Get the full list of the top 25 plus analysis in this article by Zeljka Zorz of Help Net Security, Phishing attacks becoming more targeted, phishers love Microsoft the most.
Industrial Systems Security = BAD
IT pros responsible for industrial systems should revisit security basics because they frequently display the most elemental vulnerabilities.
According to a new Global ICS & IIoT Risk Report, industrial systems are alarmingly insecure. This is attributed largely to legacy systems and protocols that can’t be secured and updated as easily as more modern tech. Some of the biggest vulnerabilities found include:
- 69% of systems show plaintext passwords on crossing the network (SNMP & FTP)
- 57% of industrial sites do not update antivirus software automatically
- Over half are running legacy systems like Windows XP
- Air gapping is weak; 40% of sites have direct Internet-connected systems
Experts may debate the reasons industrial sites have weaker security than the typical enterprise, but at the end of the day it’s not relevant. When it comes to security in 2018, you need protection not excuses..
Learn more in this Security Week article from Eduard Kovaks, titled Plaintext Passwords Often Put Industrial Systems at Risk: Report.
Fileless Malware Is After Your CPU Cycles!
Fileless malware is one the rise so you should know how to see it if you have it, and how to track it down and kill it.
Fileless malware is commonly used in cryptomining and clickfraud attacks.

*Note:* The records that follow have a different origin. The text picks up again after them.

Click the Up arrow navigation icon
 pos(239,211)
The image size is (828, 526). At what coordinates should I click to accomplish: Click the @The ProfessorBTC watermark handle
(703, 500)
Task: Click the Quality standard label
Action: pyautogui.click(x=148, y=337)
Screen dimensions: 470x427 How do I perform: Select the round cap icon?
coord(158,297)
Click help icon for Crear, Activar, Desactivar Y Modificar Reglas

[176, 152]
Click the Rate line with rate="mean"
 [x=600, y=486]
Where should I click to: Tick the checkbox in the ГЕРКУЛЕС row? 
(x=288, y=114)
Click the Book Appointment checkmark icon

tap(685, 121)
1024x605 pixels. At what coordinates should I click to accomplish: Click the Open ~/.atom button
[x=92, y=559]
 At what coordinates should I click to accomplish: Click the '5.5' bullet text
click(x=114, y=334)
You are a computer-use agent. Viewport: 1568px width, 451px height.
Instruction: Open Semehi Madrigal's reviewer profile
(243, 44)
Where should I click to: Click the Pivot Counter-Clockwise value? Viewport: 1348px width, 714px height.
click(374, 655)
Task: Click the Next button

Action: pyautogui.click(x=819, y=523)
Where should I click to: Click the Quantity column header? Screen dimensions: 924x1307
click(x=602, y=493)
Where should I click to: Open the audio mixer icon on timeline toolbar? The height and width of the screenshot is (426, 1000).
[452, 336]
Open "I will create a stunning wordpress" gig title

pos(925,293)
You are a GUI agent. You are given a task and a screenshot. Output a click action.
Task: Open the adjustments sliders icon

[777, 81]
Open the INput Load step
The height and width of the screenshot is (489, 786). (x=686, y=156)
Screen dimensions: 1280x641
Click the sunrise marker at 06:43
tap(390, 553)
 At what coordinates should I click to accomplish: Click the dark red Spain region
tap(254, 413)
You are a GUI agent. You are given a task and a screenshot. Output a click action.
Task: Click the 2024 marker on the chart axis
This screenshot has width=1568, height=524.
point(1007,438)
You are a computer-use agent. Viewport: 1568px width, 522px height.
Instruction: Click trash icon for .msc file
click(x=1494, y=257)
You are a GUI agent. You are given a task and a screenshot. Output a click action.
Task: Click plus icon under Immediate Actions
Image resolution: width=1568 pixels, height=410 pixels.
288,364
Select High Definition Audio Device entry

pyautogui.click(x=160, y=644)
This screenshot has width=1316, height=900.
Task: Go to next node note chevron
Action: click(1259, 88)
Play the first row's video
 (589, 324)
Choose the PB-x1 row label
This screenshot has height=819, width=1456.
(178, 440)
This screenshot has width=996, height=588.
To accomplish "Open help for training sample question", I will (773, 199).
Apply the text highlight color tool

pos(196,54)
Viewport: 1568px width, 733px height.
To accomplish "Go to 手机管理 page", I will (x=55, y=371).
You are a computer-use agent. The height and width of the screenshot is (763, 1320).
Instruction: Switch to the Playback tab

It is largely impervious to antivirus/antimalware file scans, though may have small files like shortcuts or script files (.bat, .vbs, .ps1) that point to the malware they load.
An oversimplified summary of fileless malware removal:
- Common symptoms include high CPU usage and errors like “Windows PowerShell has stopped working”
- Identification is the hard part, and often starts with a “load point”
- Then may require hunting through scripts and shortcuts to eventually reveal the source
- Once found, removal can be expedited with tools such as Autoruns and Process Explorer
Removing fileless malware does not usually require esoteric technical skills; however, it can be quite time consuming.